Among Göreme’s historically important sites are Ortahane, Durmus Kadir, Yusuf Koc and Bezirhane churches, in addition to the richly decorated Tokali Kilise, the Apple Church, and a number of homes and pigeon houses carved straight into the rock formations in the town.
Rio Tinto, Spain
The Río Tinto is a river in southwestern Spain that originates in the Sierra Morena mountains of Andalusia. It flows generally south-southwest, reaching the Gulf of Cádiz at Huelva.
Since ancient times, a site along the river has been mined for copper, silver, gold, and other minerals. In approximately 3,000 BCE, Iberians and Tartessians began mining the site, followed by the Phoenicians, Greeks, Romans, Visigoths, and Moors.
After a period of abandonment, the mines were rediscovered in 1556 and the Spanish government began operating them once again in 1724.As a result of the mining, Río Tinto is notable for being very acidic (pH 2) and its deep reddish hue is due to iron dissolved in the water.
Acid mine drainage from the mines leads to severe environmental problems due to the heavy metal concentrations in the river. In 1873, the multinational Rio Tinto Company was formed to operate the mines; by the end of the 20th century it had become one of the world’s largest mining companies, although it no longer controls the Rio Tinto mines; these are now owned by EMED Mining plc.

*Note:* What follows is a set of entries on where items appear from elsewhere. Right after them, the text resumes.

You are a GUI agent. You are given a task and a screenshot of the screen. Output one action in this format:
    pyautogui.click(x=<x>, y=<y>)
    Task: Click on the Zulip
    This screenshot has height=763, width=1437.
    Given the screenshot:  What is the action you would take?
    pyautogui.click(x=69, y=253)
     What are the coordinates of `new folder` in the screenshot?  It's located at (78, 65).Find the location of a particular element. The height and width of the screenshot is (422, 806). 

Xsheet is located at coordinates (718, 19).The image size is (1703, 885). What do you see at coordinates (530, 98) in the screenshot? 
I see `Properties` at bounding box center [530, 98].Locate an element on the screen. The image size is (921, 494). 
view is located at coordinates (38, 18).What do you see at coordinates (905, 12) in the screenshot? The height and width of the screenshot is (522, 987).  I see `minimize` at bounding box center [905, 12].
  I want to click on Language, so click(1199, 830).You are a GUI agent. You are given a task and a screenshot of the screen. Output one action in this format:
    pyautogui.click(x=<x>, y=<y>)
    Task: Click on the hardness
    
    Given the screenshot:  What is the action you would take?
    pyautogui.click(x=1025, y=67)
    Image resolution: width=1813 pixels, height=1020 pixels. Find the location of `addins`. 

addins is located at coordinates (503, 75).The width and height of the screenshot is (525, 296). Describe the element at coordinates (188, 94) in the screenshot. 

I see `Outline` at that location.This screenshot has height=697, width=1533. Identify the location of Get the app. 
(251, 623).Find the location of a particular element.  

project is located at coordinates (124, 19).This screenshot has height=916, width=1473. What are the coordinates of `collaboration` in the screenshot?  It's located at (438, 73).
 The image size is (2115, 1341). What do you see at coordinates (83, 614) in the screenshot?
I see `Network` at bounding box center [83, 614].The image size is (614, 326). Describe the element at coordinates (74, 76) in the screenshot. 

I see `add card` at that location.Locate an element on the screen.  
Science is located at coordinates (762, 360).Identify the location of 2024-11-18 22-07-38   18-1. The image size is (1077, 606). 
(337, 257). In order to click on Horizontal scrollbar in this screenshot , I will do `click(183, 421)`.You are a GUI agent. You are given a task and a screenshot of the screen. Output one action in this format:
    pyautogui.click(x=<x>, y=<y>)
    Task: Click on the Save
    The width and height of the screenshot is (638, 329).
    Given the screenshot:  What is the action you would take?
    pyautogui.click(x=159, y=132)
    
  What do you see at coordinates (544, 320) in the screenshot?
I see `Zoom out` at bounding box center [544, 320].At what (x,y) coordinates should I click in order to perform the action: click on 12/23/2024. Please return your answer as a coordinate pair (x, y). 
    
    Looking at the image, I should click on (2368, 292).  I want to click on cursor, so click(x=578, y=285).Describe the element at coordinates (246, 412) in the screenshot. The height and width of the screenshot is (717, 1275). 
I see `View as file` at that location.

Chocolate Hills, Philippines
The Chocolate Hills is an unusual geological formation in Bohol province, Philippines.There are at least 1,260 hills but there may be as many as 1,776 hills spread over an area of more than 50 square kilometres (20 sq mi). They are covered in green grass that turns brown during the dry season, hence the name.
The Chocolate Hills is a famous tourist attraction of Bohol. They are featured in the provincial flag and seal to symbolize the abundance of natural attractions in the province.They are in the Philippine Tourism Authority’s list of tourist destinations in the Philippines; they have been declared the country’s third National Geological Monument and proposed for inclusion in the UNESCO World Heritage List.
Socotra Island, Yemen
Socotra also spelled Soqotra, is a small archipelago of four islands in the Indian Ocean. The largest island, also called Socotra, is about 95% of the landmass of the archipelago.
It lies some 240 kilometres (150 mi) east of the Horn of Africa and 380 kilometres (240 mi) south of the Arabian Peninsula. The island is very isolated and through the process of speciation, a third of its plant life is found nowhere else on the planet. It has been described as the most alien-looking place on Earth. The island measures 132 kilometres (82 mi) in length and 49.7 kilometres (30.9 mi) in width.
Socotra is part of the Republic of Yemen. It had long been a part of the ‘Adan Governorate. In 2004, it became attached to the Hadhramaut Governorate, which is much closer to the island than ‘Adan (although the nearest governorate is Al Mahrah). There is a small archipelago in the Indian Ocean that has been described as the world’s most alien-looking place.